**Available data**
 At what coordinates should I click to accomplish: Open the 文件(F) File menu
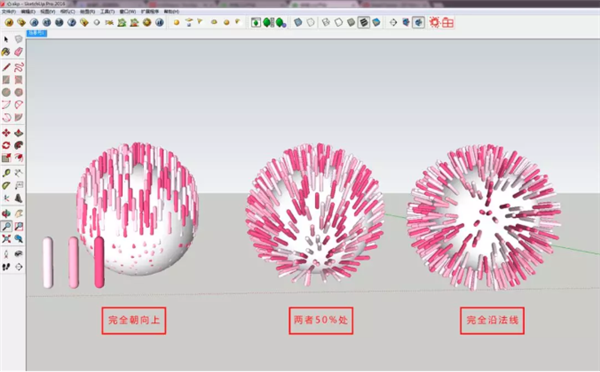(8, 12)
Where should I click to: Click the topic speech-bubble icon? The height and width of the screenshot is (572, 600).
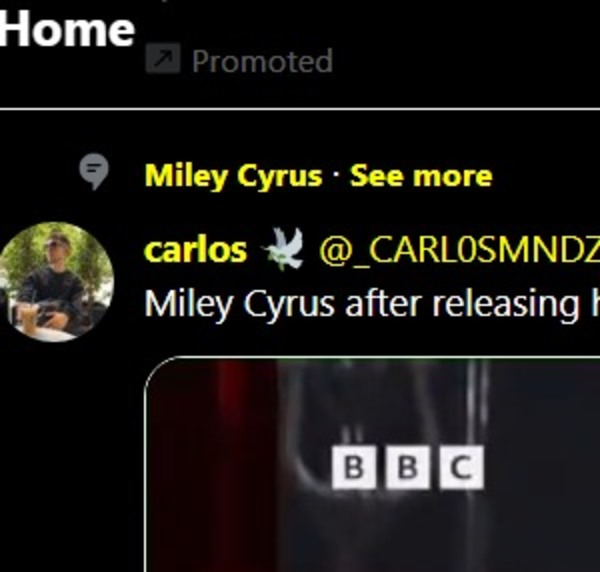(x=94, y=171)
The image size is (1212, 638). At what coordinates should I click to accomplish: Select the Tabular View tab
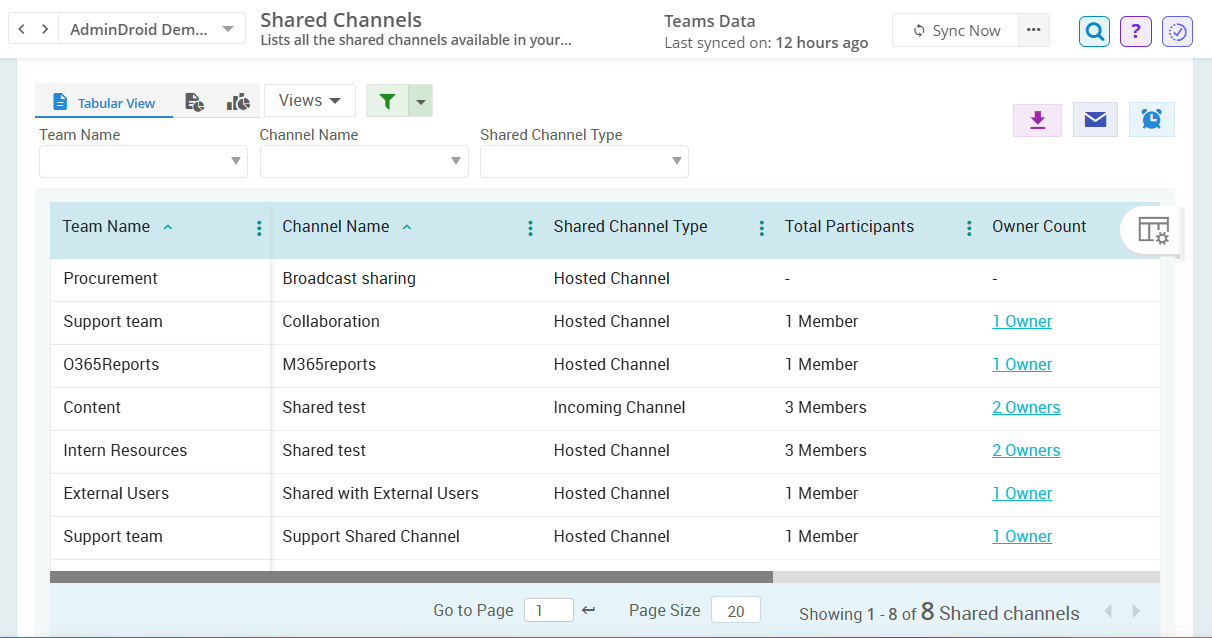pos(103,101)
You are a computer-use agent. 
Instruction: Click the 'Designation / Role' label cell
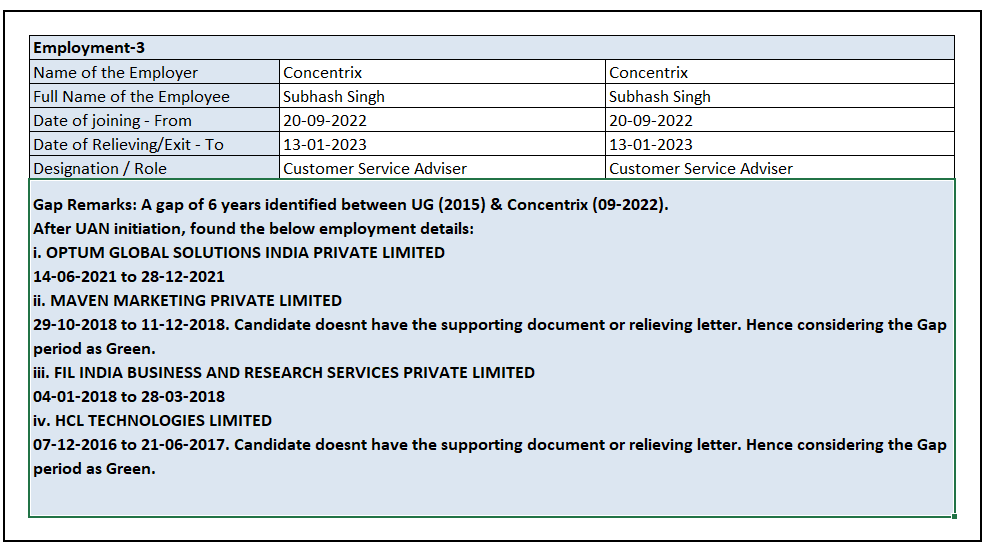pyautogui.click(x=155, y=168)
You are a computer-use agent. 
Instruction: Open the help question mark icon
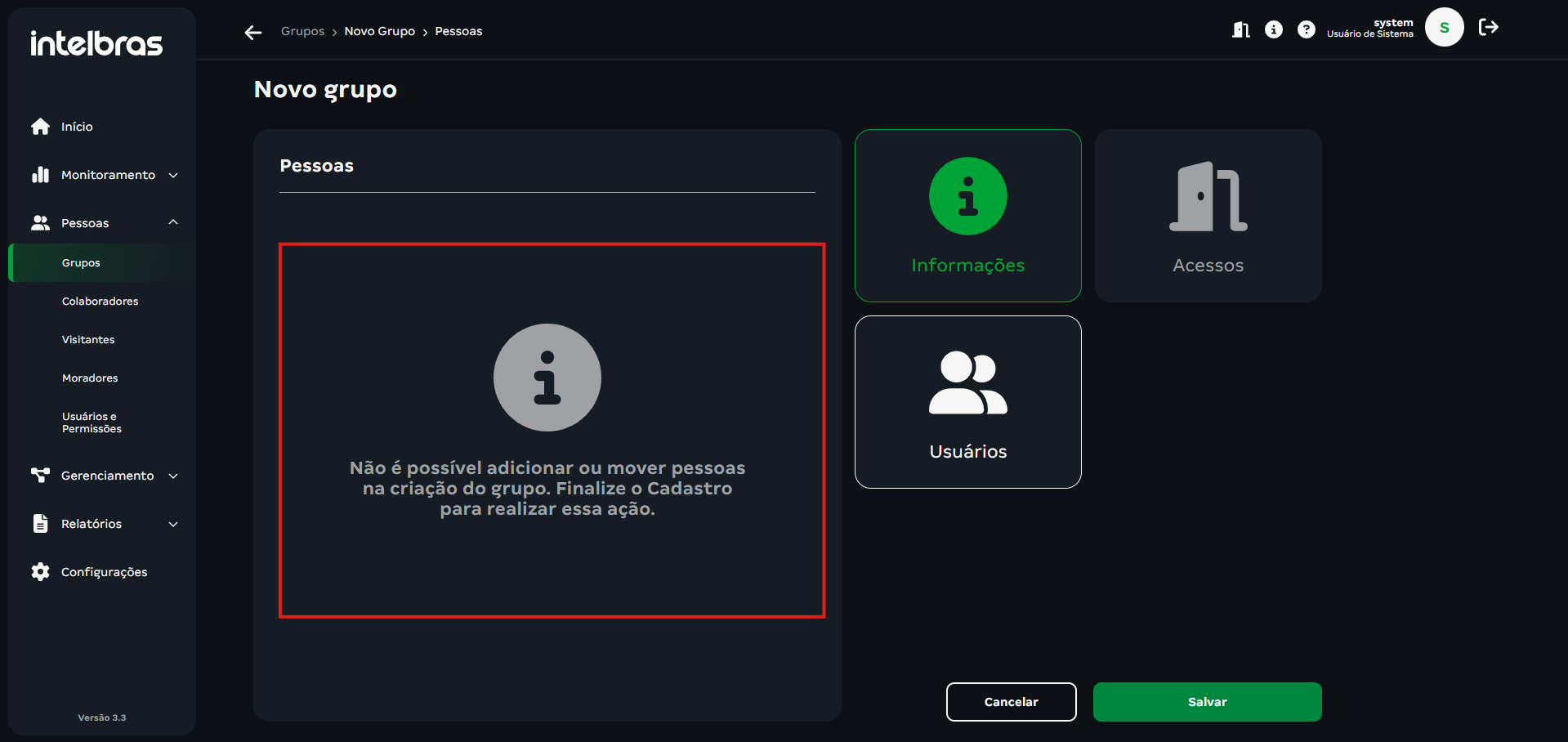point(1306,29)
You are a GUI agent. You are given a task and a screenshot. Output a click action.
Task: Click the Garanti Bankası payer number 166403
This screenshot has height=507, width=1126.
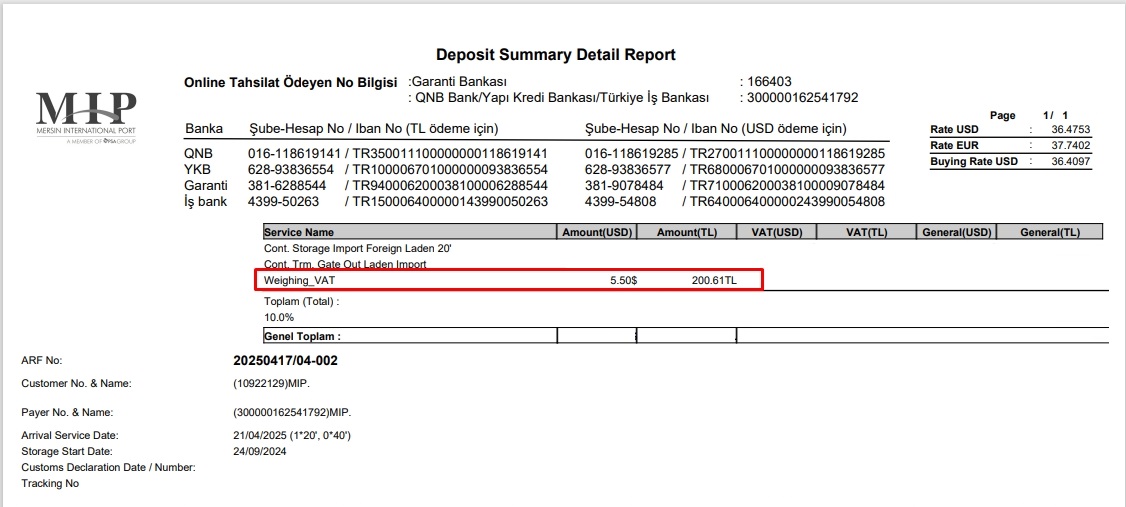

**Exercise requirements**
Rewrite the whole listing above, replacing "computer-use agent" with "screen assistant" and keeping everything else the same. Leave out the pictures.

**Task answer**
 At what coordinates should I click to accomplish: Open the 文件(F) File menu
(8, 12)
Where should I click to: Click the topic speech-bubble icon? The height and width of the screenshot is (572, 600).
(x=94, y=171)
The image size is (1212, 638). At what coordinates should I click to accomplish: Select the Tabular View tab
pos(103,101)
You are a screen assistant. 
Instruction: Click the 'Designation / Role' label cell
pyautogui.click(x=155, y=168)
You are a screen assistant. 
Instruction: Open the help question mark icon
point(1306,29)
You are a GUI agent. You are given a task and a screenshot. Output a click action.
Task: Click the Garanti Bankası payer number 166403
This screenshot has height=507, width=1126.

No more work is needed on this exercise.